The vibrational spectra of nitriles have been useful as probes of the local structures [1–5], electric fields [6–9], and solvent dynamics [10–12]. These localized –C ≡ N transitions are sharp enough that small changes in frequency can be readily quantified. Furthermore, nitriles are readily introduced into proteins [7,8,13] and peptides [3,4,14] where they have transitions that are considerably removed from the peptide backbone infrared absorption. The physical origins of the nitrile peak shifts and line shapes have been examined theoretically [15–18]. For protein studies, the ability to connect the spectral shapes and frequencies of vibrational probes to specific structural and dynamical features remains an important challenge. The 2D IR experiments can help to clarify these processes and advance the applicability of nitriles as probes.

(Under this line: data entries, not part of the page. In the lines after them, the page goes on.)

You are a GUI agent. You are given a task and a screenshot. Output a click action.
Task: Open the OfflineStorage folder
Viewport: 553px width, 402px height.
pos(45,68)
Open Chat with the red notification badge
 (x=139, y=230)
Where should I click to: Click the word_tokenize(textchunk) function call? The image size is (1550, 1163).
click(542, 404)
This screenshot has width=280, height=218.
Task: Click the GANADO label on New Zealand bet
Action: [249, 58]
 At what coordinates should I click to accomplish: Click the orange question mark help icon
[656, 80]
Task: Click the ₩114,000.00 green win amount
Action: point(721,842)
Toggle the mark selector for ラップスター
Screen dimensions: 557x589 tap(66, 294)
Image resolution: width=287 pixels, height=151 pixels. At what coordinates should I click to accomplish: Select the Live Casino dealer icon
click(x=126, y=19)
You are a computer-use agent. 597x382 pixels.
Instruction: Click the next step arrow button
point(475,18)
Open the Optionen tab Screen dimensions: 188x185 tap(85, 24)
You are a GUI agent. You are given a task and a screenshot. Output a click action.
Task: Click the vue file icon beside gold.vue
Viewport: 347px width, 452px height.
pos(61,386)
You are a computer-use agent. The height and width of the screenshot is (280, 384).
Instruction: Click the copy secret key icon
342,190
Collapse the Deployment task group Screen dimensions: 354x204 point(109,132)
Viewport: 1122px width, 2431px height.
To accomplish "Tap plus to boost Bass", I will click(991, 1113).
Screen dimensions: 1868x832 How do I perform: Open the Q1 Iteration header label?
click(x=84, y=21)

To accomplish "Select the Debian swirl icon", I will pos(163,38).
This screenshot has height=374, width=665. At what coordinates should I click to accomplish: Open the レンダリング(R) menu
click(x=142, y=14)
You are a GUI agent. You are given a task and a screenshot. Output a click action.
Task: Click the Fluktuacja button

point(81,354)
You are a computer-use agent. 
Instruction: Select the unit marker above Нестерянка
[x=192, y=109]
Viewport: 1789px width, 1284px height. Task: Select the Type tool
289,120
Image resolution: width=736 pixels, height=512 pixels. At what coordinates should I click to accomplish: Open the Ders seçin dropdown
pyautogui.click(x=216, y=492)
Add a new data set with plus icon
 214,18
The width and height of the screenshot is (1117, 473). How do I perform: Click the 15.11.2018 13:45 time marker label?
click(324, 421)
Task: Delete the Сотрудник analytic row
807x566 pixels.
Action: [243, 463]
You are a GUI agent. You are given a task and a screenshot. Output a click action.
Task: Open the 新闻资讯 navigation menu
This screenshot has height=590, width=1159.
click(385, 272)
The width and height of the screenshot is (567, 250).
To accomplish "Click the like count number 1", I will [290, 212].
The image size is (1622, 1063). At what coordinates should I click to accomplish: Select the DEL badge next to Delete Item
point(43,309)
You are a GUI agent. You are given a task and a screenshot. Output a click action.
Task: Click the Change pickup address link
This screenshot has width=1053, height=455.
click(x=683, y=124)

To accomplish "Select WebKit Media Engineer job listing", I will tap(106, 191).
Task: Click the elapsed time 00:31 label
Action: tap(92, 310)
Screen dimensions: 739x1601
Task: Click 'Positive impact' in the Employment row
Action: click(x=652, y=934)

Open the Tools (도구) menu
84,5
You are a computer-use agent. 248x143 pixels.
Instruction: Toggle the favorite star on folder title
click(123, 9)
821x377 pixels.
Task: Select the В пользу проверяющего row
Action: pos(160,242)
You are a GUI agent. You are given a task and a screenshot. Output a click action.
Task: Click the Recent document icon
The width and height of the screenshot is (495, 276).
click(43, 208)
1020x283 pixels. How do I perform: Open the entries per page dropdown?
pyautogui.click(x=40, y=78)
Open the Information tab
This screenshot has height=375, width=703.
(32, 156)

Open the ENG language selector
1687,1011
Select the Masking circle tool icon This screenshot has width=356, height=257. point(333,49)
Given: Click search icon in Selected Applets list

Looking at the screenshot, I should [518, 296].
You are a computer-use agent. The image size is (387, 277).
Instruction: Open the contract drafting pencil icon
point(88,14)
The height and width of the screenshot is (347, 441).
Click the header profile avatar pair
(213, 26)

Nitrile groups are also integral components of numerous non-nucleoside anti-AIDS drugs which bind to reverse transcriptase (RT) inhibitors that have been discovered and structurally characterized by Arnold and coworkers [19,20]. Two dimensional infrared (2D IR) spectroscopy has been used to track frequency fluctuations and polarity differences of the drug binding sites [12]. One of the enzyme inhibitors has two aromatic arms, one consisting of a benzonitrile and the other a cinnamonitrile. The inhibitors of HIV-1 RT bind in a hydrophobic pocket between two β-sheets [21] and the motions of the drug and the nearby residues in the pocket have significant biological interest. The FTIR and 2D IR of the CN vibrations exhibit spectral diffusion in response to these polarity fluctuations in the pockets. In the present work the 2D IR of models representing the two arms of these drugs is reported along with the kinetics of their hydrogen bond making and breaking from 2D IR exchange studies.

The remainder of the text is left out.